- [DIRECTIONS FOR THIS TASK]: Reproduce the lines below verbatim, omitting the pictures.
-- BEGIN --
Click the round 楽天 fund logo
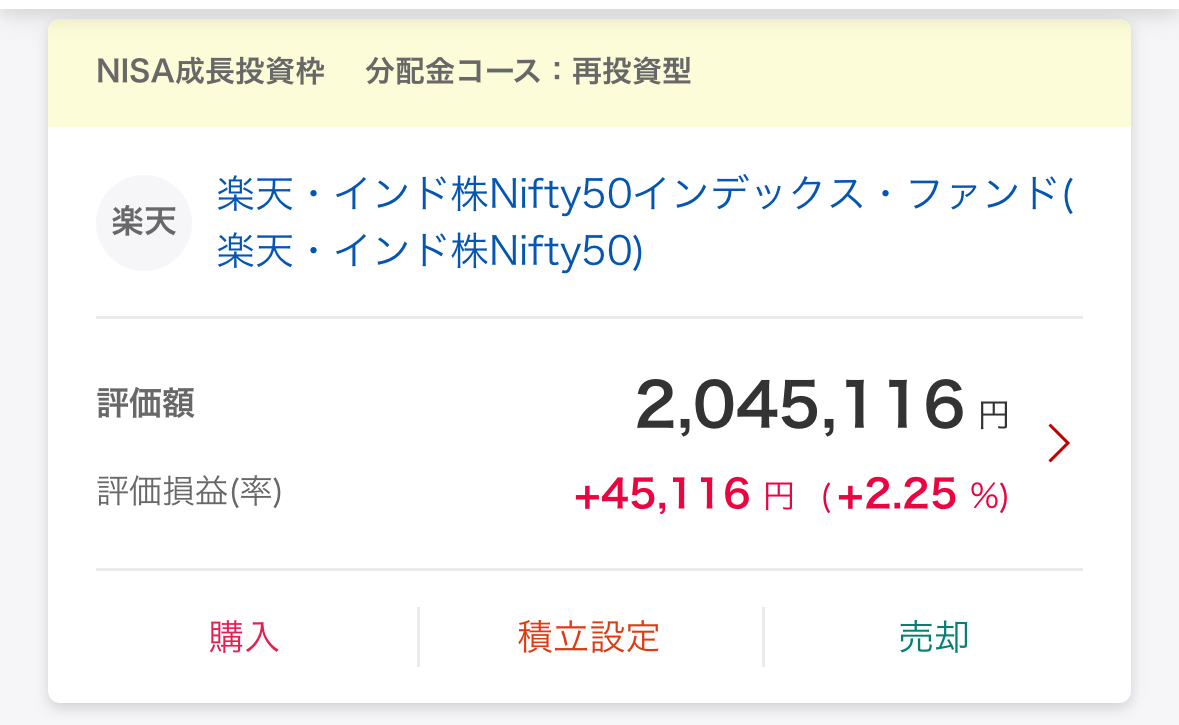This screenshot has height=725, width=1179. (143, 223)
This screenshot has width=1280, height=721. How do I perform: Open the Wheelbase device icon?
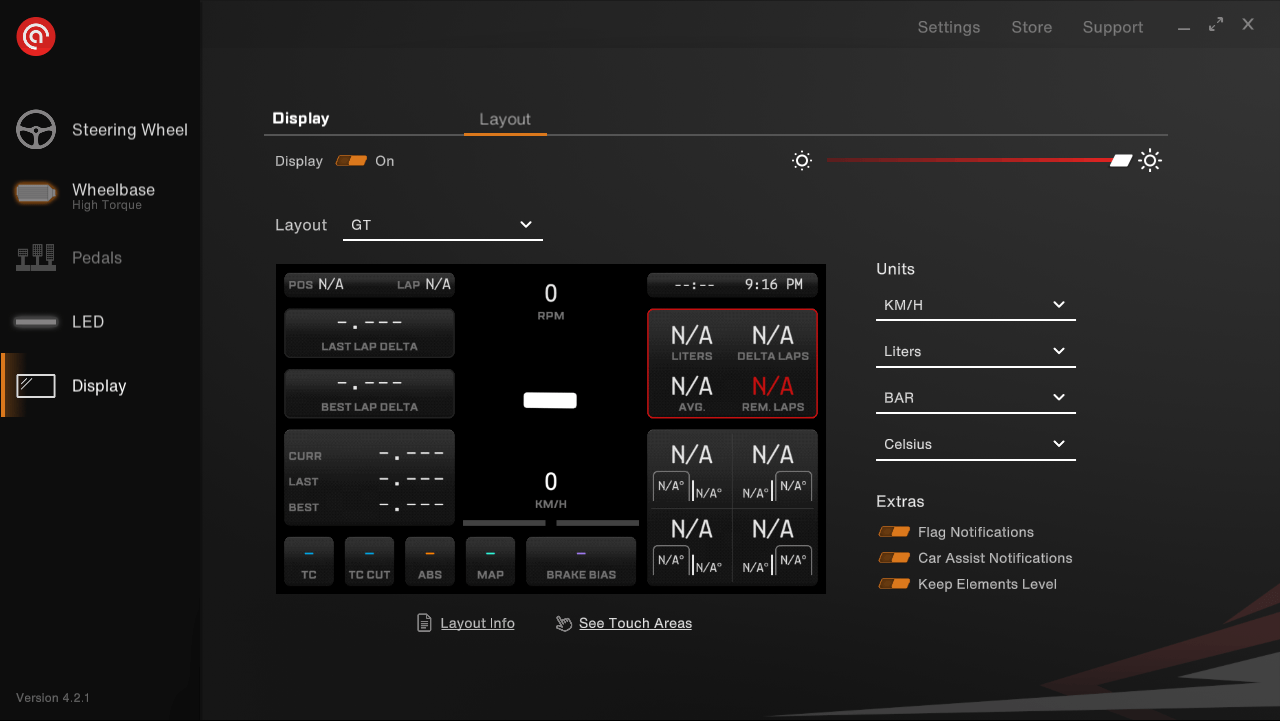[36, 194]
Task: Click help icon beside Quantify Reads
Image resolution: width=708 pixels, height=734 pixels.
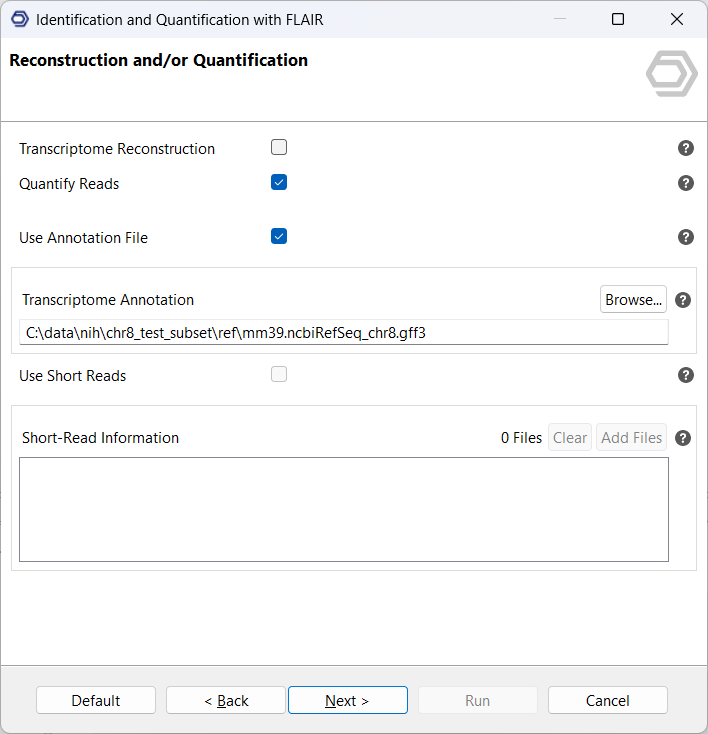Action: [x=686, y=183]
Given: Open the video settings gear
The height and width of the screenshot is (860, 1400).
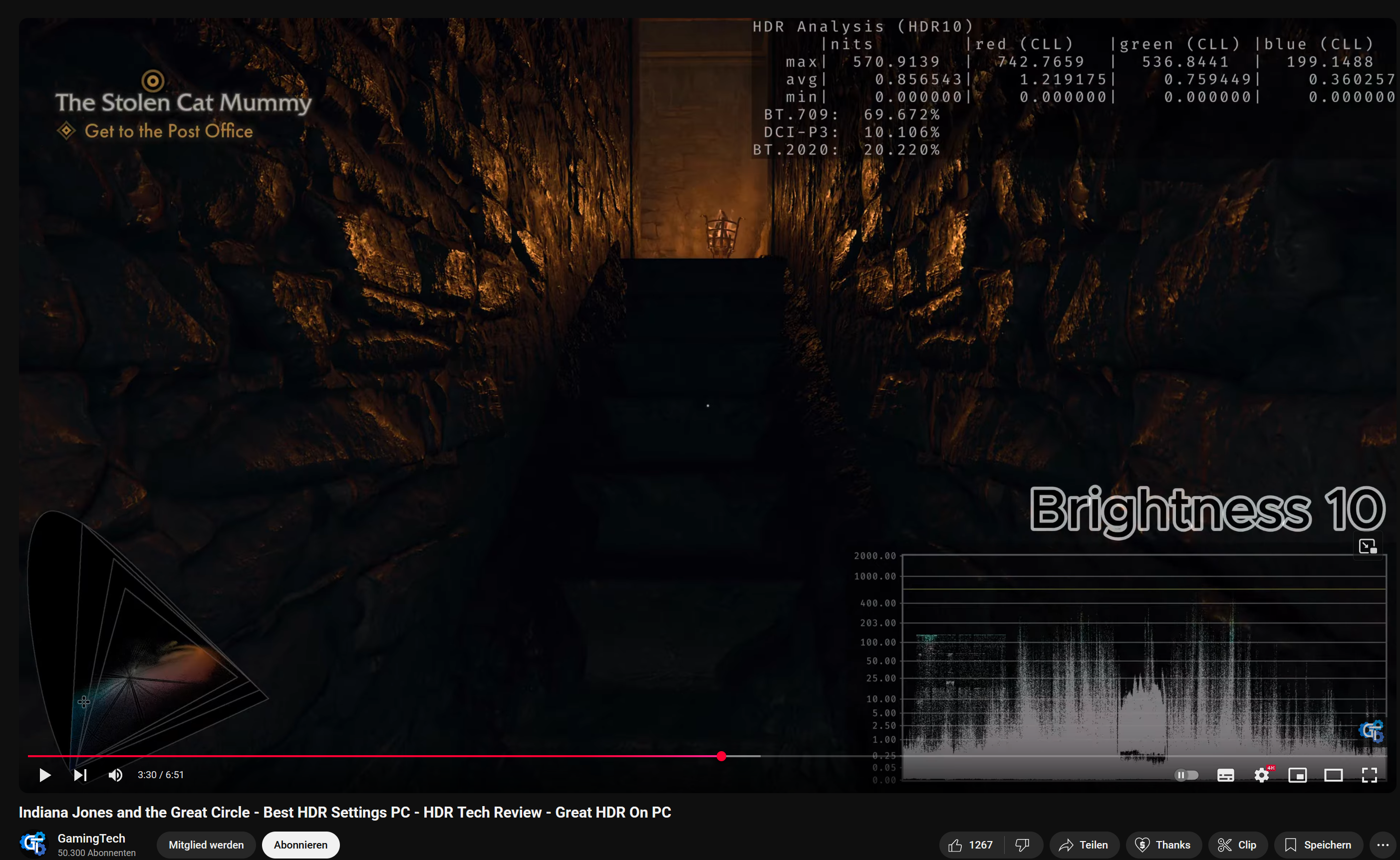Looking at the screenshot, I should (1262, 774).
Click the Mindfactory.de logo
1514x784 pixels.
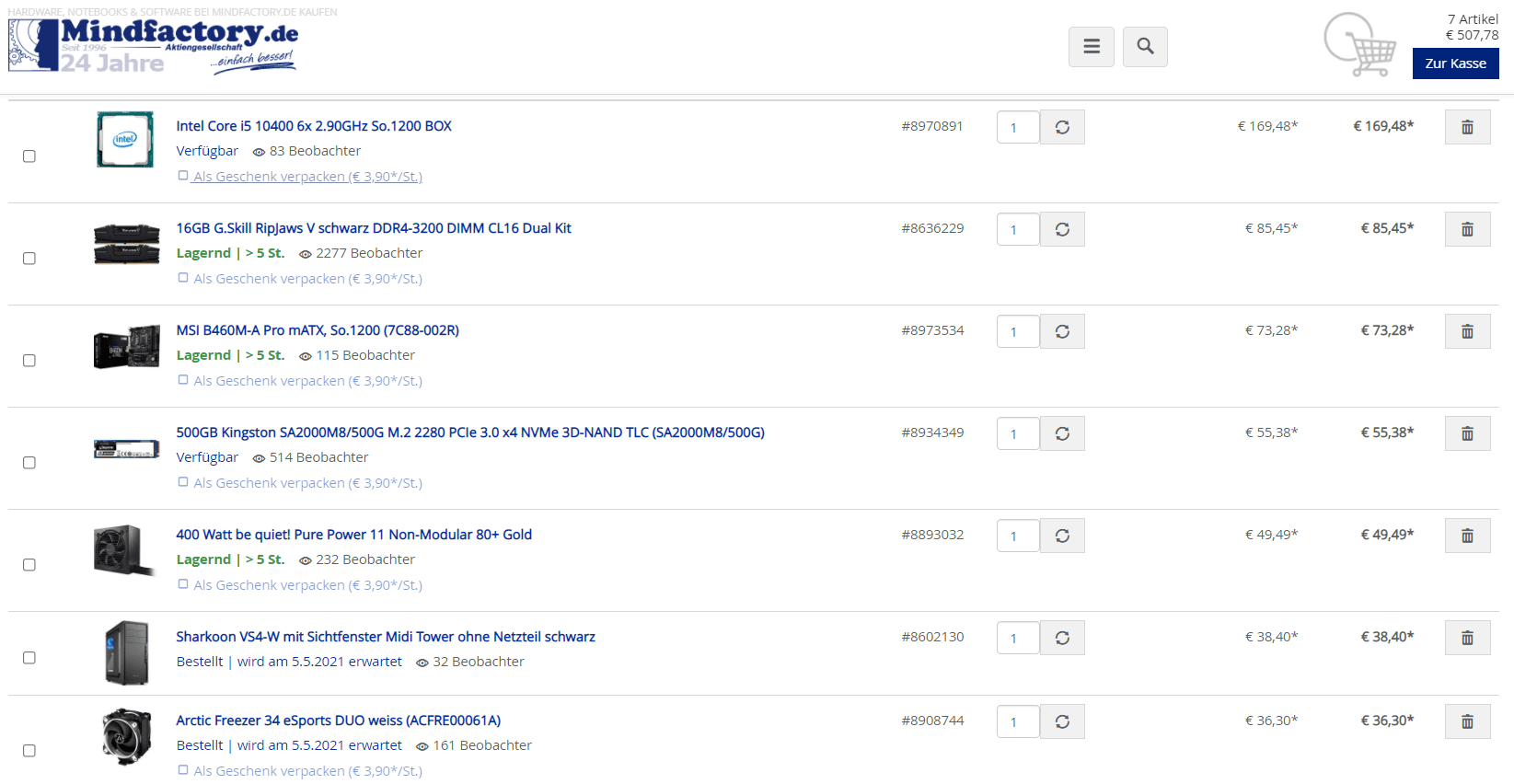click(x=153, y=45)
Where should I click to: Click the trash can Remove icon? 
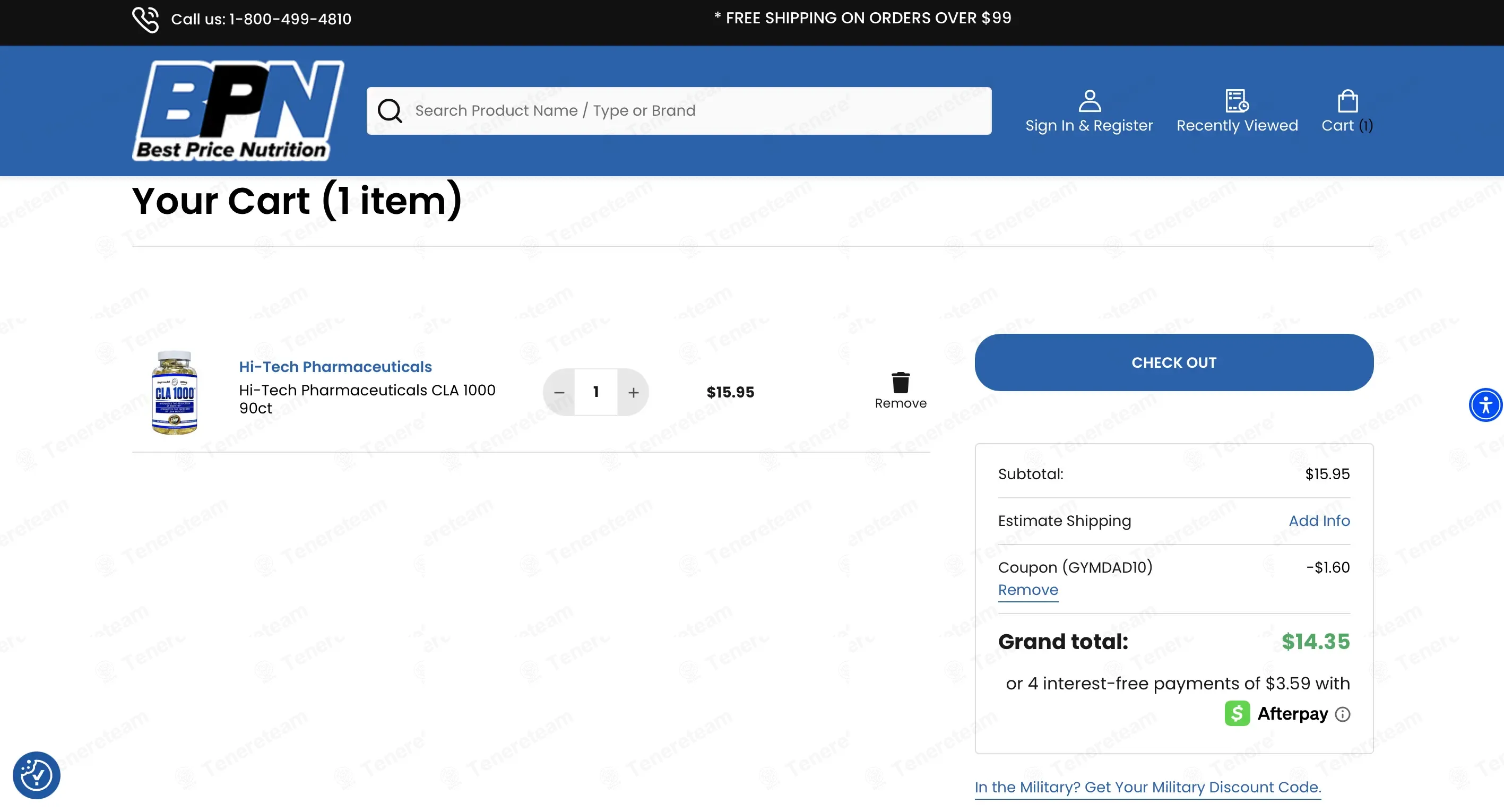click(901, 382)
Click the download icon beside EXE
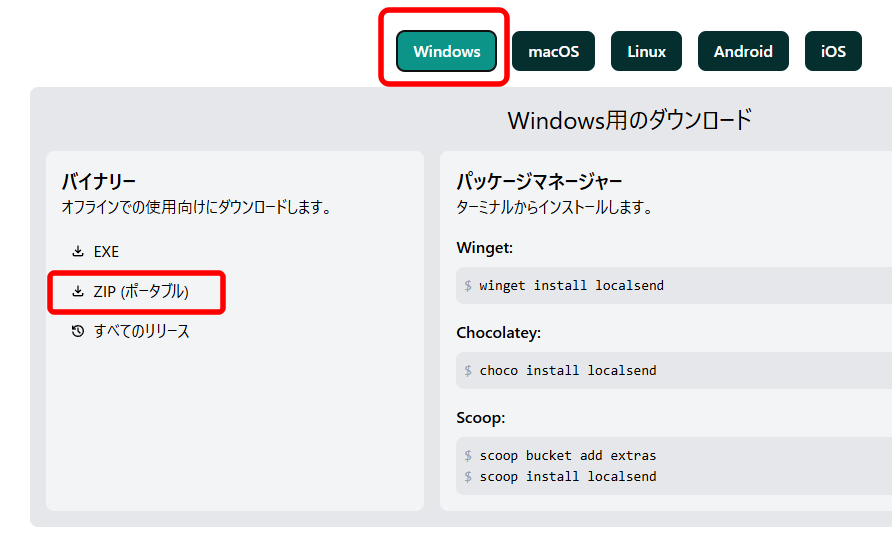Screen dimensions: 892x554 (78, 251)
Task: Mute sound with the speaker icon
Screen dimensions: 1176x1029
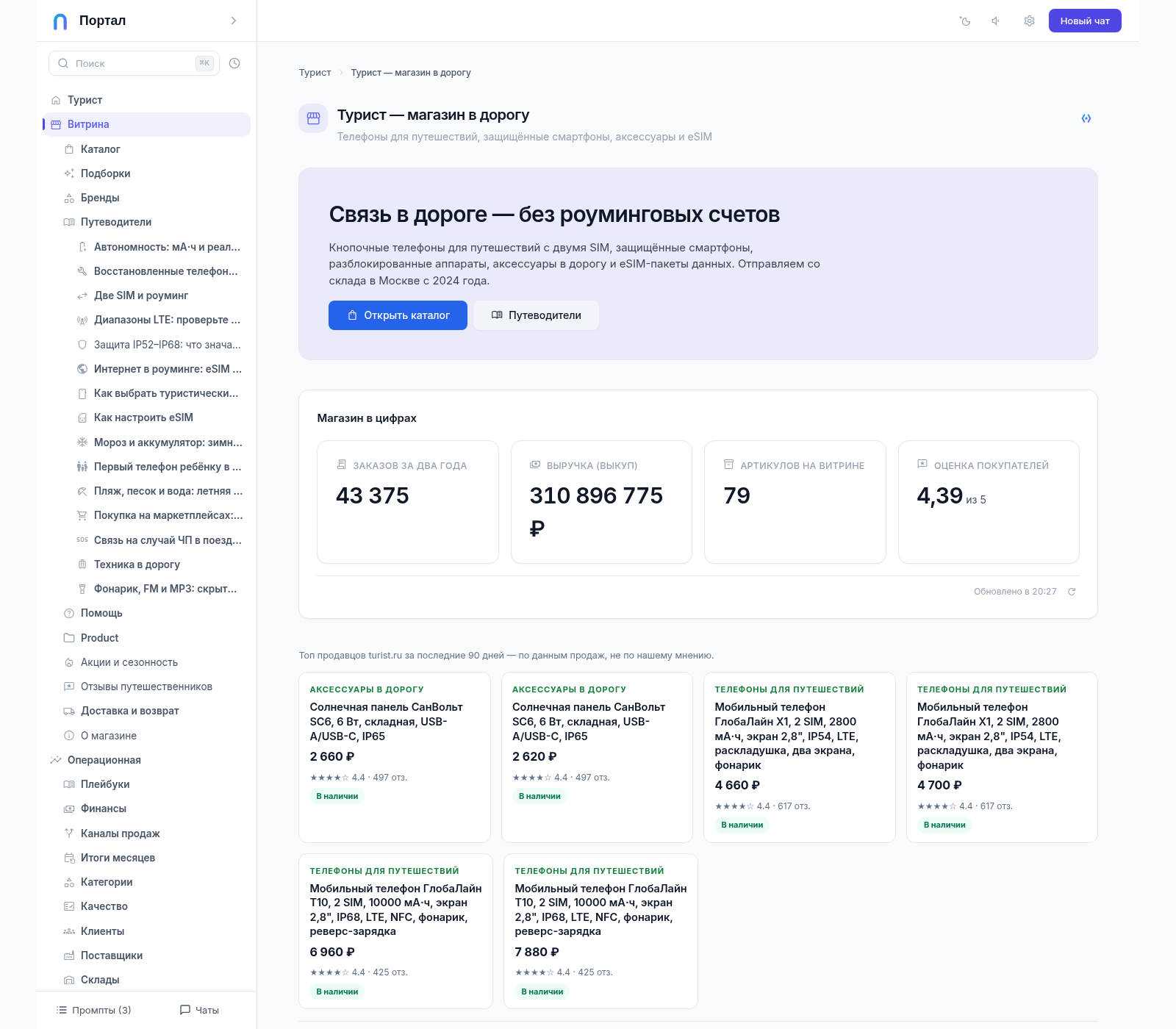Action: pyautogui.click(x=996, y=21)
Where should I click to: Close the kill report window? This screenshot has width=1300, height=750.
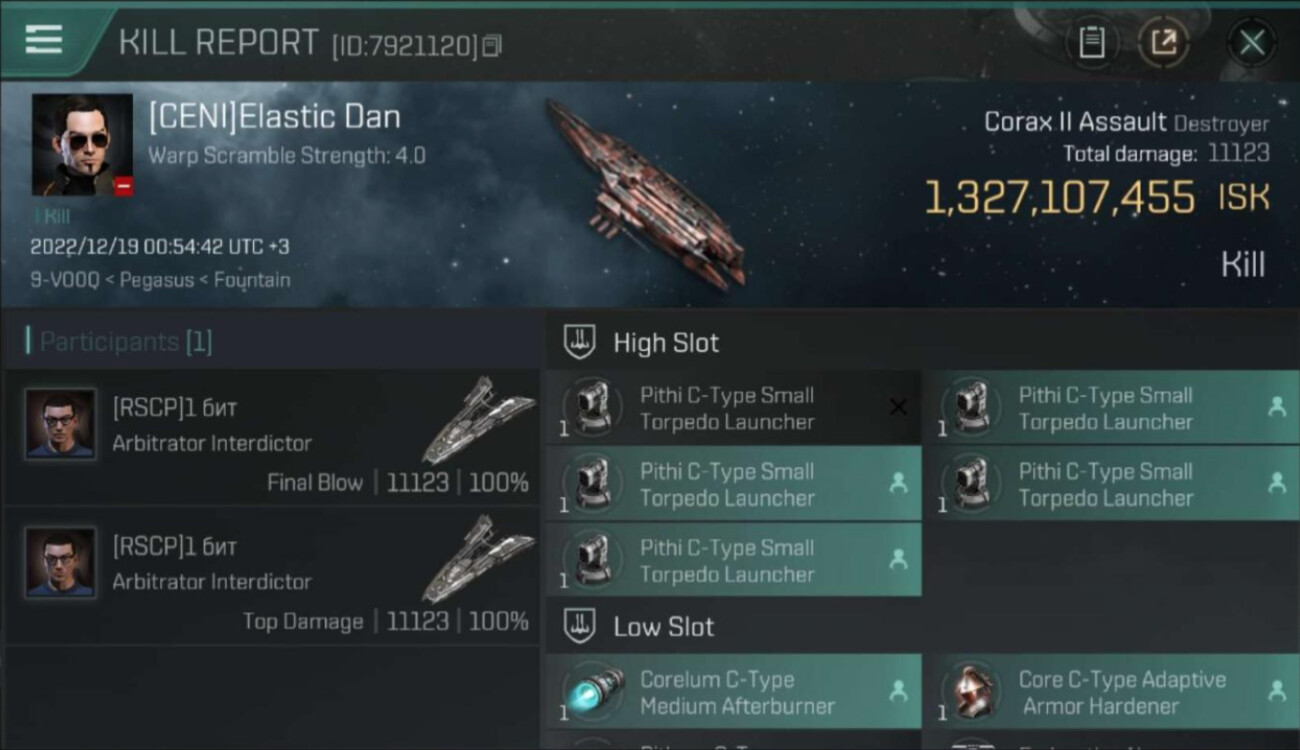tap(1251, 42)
-- END --
- [RESULT OF THIS EXERCISE]:
Click the round 楽天 fund logo
This screenshot has height=725, width=1179. (143, 223)
This screenshot has width=1280, height=721. How do I perform: Open the Wheelbase device icon?
[36, 194]
Task: Click help icon beside Quantify Reads
Image resolution: width=708 pixels, height=734 pixels.
Action: [x=686, y=183]
Given: Open the video settings gear
The height and width of the screenshot is (860, 1400).
Looking at the screenshot, I should (1262, 774).
Click the Mindfactory.de logo
1514x784 pixels.
click(x=153, y=45)
Where should I click to: Click the trash can Remove icon? 
click(901, 382)
Click the download icon beside EXE
Screen dimensions: 892x554 (78, 251)
Task: Mute sound with the speaker icon
Screen dimensions: 1176x1029
Action: pyautogui.click(x=996, y=21)
Where should I click to: Close the kill report window? This screenshot has width=1300, height=750.
tap(1251, 42)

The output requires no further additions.